> Prompt
Transcribe every line of the records below without changing anything.

> Material for the task
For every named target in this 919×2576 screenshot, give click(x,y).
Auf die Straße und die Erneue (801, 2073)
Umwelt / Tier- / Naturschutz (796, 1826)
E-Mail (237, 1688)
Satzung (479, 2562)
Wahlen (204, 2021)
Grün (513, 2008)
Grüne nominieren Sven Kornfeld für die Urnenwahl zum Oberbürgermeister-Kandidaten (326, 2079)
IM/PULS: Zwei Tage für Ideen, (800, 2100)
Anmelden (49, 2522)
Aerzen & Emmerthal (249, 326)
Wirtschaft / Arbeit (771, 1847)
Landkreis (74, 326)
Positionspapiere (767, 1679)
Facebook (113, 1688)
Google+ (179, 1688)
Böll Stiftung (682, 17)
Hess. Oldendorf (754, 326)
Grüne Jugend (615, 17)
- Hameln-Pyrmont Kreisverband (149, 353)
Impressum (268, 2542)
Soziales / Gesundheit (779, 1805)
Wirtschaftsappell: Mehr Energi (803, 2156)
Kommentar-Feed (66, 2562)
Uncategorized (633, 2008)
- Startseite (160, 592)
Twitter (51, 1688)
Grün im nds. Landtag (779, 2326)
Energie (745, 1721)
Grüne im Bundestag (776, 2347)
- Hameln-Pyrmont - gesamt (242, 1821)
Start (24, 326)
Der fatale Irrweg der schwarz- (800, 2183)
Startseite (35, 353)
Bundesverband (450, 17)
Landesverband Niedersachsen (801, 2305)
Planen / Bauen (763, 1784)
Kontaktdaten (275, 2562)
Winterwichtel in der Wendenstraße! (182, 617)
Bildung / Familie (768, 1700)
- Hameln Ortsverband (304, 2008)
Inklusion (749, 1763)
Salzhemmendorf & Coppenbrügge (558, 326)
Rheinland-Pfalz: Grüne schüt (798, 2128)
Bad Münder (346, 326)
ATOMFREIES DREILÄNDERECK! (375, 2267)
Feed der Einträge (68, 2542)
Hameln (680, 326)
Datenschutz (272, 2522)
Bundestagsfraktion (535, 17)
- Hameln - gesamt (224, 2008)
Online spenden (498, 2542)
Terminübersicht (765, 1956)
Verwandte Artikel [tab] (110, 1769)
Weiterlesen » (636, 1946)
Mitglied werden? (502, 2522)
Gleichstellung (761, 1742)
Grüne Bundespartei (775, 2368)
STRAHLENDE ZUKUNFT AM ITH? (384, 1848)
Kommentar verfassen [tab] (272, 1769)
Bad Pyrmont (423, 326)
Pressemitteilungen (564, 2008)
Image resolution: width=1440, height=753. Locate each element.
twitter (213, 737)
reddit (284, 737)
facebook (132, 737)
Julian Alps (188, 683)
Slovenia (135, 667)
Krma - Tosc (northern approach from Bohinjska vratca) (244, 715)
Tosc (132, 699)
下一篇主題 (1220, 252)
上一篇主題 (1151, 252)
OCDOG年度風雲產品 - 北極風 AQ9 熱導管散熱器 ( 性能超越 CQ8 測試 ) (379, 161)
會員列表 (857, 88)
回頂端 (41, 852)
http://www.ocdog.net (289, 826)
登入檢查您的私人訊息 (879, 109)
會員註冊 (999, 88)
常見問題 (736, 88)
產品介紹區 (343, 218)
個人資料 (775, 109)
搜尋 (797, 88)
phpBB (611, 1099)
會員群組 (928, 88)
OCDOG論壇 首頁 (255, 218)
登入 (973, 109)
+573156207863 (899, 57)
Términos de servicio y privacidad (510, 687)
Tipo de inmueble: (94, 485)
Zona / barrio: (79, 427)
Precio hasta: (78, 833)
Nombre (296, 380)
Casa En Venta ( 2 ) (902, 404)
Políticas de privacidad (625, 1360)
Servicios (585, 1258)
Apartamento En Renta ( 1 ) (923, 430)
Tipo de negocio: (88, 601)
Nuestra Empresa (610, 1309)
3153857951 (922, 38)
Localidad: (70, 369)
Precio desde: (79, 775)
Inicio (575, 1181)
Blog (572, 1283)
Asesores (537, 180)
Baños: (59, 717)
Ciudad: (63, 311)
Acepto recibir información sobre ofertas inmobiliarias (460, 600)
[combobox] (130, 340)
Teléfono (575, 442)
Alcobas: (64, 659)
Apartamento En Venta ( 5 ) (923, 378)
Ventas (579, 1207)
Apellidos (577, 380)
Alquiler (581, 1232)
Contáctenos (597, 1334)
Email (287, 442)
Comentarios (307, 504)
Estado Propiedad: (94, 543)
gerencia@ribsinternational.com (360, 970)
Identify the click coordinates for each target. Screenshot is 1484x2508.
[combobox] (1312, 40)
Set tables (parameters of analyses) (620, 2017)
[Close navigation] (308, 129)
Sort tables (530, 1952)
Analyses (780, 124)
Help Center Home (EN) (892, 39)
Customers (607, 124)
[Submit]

> Output
For every named target in this 919×2576 screenshot, give click(x,y).
Auf die Straße und die Erneue (801, 2073)
Umwelt / Tier- / Naturschutz (796, 1826)
E-Mail (237, 1688)
Satzung (479, 2562)
Wahlen (204, 2021)
Grün (513, 2008)
Grüne nominieren Sven Kornfeld für die Urnenwahl zum Oberbürgermeister-Kandidaten (326, 2079)
IM/PULS: Zwei Tage für Ideen, (800, 2100)
Anmelden (49, 2522)
Aerzen & Emmerthal (249, 326)
Wirtschaft / Arbeit (771, 1847)
Landkreis (74, 326)
Positionspapiere (767, 1679)
Facebook (113, 1688)
Google+ (179, 1688)
Böll Stiftung (682, 17)
Hess. Oldendorf (754, 326)
Grüne Jugend (615, 17)
- Hameln-Pyrmont Kreisverband (149, 353)
Impressum (268, 2542)
Soziales / Gesundheit (779, 1805)
Wirtschaftsappell: Mehr Energi (803, 2156)
Kommentar-Feed (66, 2562)
Uncategorized (633, 2008)
- Startseite (160, 592)
Twitter (51, 1688)
Grün im nds. Landtag (779, 2326)
Energie (745, 1721)
Grüne im Bundestag (776, 2347)
- Hameln-Pyrmont - gesamt (242, 1821)
Start (24, 326)
Der fatale Irrweg der schwarz- (800, 2183)
Startseite (35, 353)
Bundesverband (450, 17)
Landesverband Niedersachsen (801, 2305)
Planen / Bauen (763, 1784)
Kontaktdaten (275, 2562)
Winterwichtel in der Wendenstraße! (182, 617)
Bildung / Familie (768, 1700)
- Hameln Ortsverband (304, 2008)
Inklusion (749, 1763)
Salzhemmendorf & Coppenbrügge (558, 326)
Rheinland-Pfalz: Grüne schüt (798, 2128)
Bad Münder (346, 326)
ATOMFREIES DREILÄNDERECK! (375, 2267)
Feed der Einträge (68, 2542)
Hameln (680, 326)
Datenschutz (272, 2522)
Bundestagsfraktion (535, 17)
- Hameln - gesamt (224, 2008)
Online spenden (498, 2542)
Terminübersicht (765, 1956)
Verwandte Artikel [tab] (110, 1769)
Weiterlesen » (636, 1946)
Mitglied werden? (502, 2522)
Gleichstellung (761, 1742)
Grüne Bundespartei (775, 2368)
STRAHLENDE ZUKUNFT AM ITH? (384, 1848)
Kommentar verfassen [tab] (272, 1769)
Bad Pyrmont (423, 326)
Pressemitteilungen (564, 2008)
Image resolution: width=1440, height=753. Locate each element.
twitter (213, 737)
reddit (284, 737)
facebook (132, 737)
Julian Alps (188, 683)
Slovenia (135, 667)
Krma - Tosc (northern approach from Bohinjska vratca) (244, 715)
Tosc (132, 699)
下一篇主題 (1220, 252)
上一篇主題 (1151, 252)
OCDOG年度風雲產品 - 北極風 AQ9 熱導管散熱器 ( 性能超越 CQ8 測試 ) (379, 161)
會員列表 (857, 88)
回頂端 (41, 852)
http://www.ocdog.net (289, 826)
登入檢查您的私人訊息 (879, 109)
會員註冊 (999, 88)
常見問題 (736, 88)
產品介紹區 (343, 218)
個人資料 (775, 109)
搜尋 (797, 88)
phpBB (611, 1099)
會員群組 (928, 88)
OCDOG論壇 首頁 (255, 218)
登入 (973, 109)
+573156207863 (899, 57)
Términos de servicio y privacidad (510, 687)
Tipo de inmueble: (94, 485)
Zona / barrio: (79, 427)
Precio hasta: (78, 833)
Nombre (296, 380)
Casa En Venta ( 2 ) (902, 404)
Políticas de privacidad (625, 1360)
Servicios (585, 1258)
Apartamento En Renta ( 1 ) (923, 430)
Tipo de negocio: (88, 601)
Nuestra Empresa (610, 1309)
3153857951 (922, 38)
Localidad: (70, 369)
Precio desde: (79, 775)
Inicio (575, 1181)
Blog (572, 1283)
Asesores (537, 180)
Baños: (59, 717)
Ciudad: (63, 311)
Acepto recibir información sobre ofertas inmobiliarias (460, 600)
[combobox] (130, 340)
Teléfono (575, 442)
Alcobas: (64, 659)
Apartamento En Venta ( 5 ) (923, 378)
Ventas (579, 1207)
Apellidos (577, 380)
Alquiler (581, 1232)
Contáctenos (597, 1334)
Email (287, 442)
Comentarios (307, 504)
Estado Propiedad: (94, 543)
gerencia@ribsinternational.com (360, 970)
Identify the click coordinates for each target. Screenshot is 1484x2508.
[combobox] (1312, 40)
Set tables (parameters of analyses) (620, 2017)
[Close navigation] (308, 129)
Sort tables (530, 1952)
Analyses (780, 124)
Help Center Home (EN) (892, 39)
Customers (607, 124)
[Submit]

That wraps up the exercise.